LA RUBRICA

Il ruolo sociale dell’avvocato durante l’emergenza Covid

Purtroppo, però, non sempre le parti coinvolte sono disposte ad adottare scelte di buon senso

“Al Giudice è vietato essere caritatevole; ma l’avvocato deve essere per il suo cliente, in certi momenti in cui ogni calcolo di mestiere si scioglie e si purifica nella commozione, il fratello e il confessore che può dargli, più che la sua dottrina e la sua eloquenza, il conforto di tenergli compagnia nel dolore” (Piero Calamandrei). L’emergenza provocata dal Covid- 19, se da un lato ha sospeso le udienze e chiuso i Tribunali, dall’altro ha inevitabilmente aumentato le esigenze dei cittadini, creando angosce e paure legate non soltanto alla pandemia ma anche alle proprie situazioni di natura personale ed economica.

La irrinunciabile funzione sociale dell’avvocato, pertanto, si è ulteriormente rafforzata, dovendo questi sostituirsi ad un sistema giudiziale sospeso ma trasformando, insomma, il proprio studio o la propria abitazione in un pronto soccorso virtuale. Si pensi ai tanti problemi sorti a causa della convivenza forzata che hanno richiesto l’intervento immediato dell’avvocato per ricomporre liti, mediare episodi di violenza, ingiustizie, prevaricazioni, figli negati. Sono tante le richieste di aiuto pervenute in questa fase così delicata, soprattutto a tutela della genitorialità, sia relativamente ai figli di genitori separati, sia relativamente a tutti quei minori ospitati presso le case famiglia, così come accaduto a una giovane mamma della provincia di Salerno la cui figlia minore era stata accolta in una struttura in ragione delle momentanee difficoltà personali ed economiche della madre, con la previsione di incontri regolari in loco.

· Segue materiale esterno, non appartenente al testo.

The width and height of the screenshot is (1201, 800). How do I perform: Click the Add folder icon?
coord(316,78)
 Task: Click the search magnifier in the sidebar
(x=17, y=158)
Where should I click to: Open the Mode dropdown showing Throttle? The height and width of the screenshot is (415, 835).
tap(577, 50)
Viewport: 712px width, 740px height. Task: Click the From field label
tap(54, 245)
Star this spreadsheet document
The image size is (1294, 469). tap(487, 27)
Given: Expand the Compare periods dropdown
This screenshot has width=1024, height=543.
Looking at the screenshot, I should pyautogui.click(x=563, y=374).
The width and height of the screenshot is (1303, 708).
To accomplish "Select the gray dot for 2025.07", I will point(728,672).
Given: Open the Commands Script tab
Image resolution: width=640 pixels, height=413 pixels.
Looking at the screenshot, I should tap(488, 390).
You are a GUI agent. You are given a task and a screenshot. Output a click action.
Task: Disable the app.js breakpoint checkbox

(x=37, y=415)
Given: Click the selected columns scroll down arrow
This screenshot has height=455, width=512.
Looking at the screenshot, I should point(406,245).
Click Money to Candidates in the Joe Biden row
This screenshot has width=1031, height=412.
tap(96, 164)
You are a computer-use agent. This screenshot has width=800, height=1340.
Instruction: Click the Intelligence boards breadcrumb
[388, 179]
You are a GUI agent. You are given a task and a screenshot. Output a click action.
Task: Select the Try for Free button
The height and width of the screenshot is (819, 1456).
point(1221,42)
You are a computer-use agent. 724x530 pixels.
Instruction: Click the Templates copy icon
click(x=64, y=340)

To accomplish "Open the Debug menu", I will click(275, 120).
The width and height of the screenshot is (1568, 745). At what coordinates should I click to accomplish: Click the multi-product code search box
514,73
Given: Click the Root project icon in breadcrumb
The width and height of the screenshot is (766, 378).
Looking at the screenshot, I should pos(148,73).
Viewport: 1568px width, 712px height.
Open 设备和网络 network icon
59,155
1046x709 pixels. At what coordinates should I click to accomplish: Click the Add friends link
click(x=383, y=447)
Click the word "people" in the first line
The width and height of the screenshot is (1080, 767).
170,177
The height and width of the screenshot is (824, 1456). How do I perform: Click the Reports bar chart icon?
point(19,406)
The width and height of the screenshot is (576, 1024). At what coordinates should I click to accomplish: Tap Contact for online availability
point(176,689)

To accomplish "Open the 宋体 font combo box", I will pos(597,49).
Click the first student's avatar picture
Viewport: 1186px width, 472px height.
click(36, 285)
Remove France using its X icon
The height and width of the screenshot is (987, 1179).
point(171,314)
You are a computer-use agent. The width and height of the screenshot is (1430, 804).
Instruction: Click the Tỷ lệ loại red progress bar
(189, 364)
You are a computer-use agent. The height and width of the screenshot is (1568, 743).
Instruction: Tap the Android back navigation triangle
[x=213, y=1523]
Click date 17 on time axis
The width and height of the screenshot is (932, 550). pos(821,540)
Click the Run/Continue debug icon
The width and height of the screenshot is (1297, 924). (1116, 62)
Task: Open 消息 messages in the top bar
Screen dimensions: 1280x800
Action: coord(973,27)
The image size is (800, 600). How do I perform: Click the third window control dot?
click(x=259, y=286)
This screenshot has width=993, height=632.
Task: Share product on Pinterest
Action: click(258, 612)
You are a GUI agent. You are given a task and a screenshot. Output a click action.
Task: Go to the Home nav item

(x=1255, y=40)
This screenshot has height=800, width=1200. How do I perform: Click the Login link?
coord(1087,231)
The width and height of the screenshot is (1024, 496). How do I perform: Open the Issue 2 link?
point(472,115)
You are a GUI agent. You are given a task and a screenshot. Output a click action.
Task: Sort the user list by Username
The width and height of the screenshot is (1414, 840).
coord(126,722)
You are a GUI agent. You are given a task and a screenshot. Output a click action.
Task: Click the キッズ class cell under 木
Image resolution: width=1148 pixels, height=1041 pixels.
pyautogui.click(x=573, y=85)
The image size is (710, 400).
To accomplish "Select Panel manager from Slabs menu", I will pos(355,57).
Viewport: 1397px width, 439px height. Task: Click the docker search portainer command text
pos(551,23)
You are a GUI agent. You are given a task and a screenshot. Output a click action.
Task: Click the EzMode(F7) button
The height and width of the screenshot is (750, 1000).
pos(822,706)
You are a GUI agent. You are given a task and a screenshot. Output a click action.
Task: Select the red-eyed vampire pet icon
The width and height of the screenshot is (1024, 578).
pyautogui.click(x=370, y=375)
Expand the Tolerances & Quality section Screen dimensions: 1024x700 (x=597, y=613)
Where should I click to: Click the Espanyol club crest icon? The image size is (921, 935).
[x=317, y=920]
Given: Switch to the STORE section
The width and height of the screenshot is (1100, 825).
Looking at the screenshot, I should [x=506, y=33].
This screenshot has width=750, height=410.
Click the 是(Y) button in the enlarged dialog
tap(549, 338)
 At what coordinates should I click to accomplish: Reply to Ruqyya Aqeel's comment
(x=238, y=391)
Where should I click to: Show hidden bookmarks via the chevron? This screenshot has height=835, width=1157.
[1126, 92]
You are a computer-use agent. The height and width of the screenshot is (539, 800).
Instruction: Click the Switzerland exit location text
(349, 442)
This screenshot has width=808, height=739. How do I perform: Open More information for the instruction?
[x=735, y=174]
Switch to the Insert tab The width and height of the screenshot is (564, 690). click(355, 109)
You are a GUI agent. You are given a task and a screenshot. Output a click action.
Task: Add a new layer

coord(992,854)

A causa dell’Emergenza covid-19 gli incontri, in ottemperanza alle disposizioni governative, venivano sospesi onde evitare il rischio di diffusione del virus con evidente pregiudizio per la minore e per il rapporto madre-figlia. Il ruolo dell’avvocato, in questo caso, è stato sia quello di rassicurare il genitore rispetto all’opportunità della scelta operata dalla struttura, sia quello di mediare con i responsabili della casa famiglia affinché continuassero a garantire, pur con modalità diverse (skipe e videochiamate), la continuità del rapporto tra la minore e la madre anche in assenza di uno specifico provvedimento del Tribunale, il cui intervento avrebbe avuto tempi non compatibili con i tempi della minore. Pertanto, proprio in questo caso il ruolo sociale svolto dall’avvocato si è concretizzato in una soluzione di carattere pratico, riuscendo nell’intento di evitare un distacco potenzialmente dannoso mediante un ricongiungimento, seppur virtuale. Il tutto in assenza di un provvedimento ad hoc dell’autorità giudiziaria dovuta ad una situazione emergenziale mai prima d’ora verificatasi. È evidente che in questo caso l’avvocato è stato coadiuvato dalla struttura che accoglie la minore che ha reso il suo compito più agevole. Purtroppo, però, non sempre le parti coinvolte sono disposte ad adottare scelte di buon senso e a farsi guidare dai consigli dell’avvocato sia di natura tecnica che di natura personale.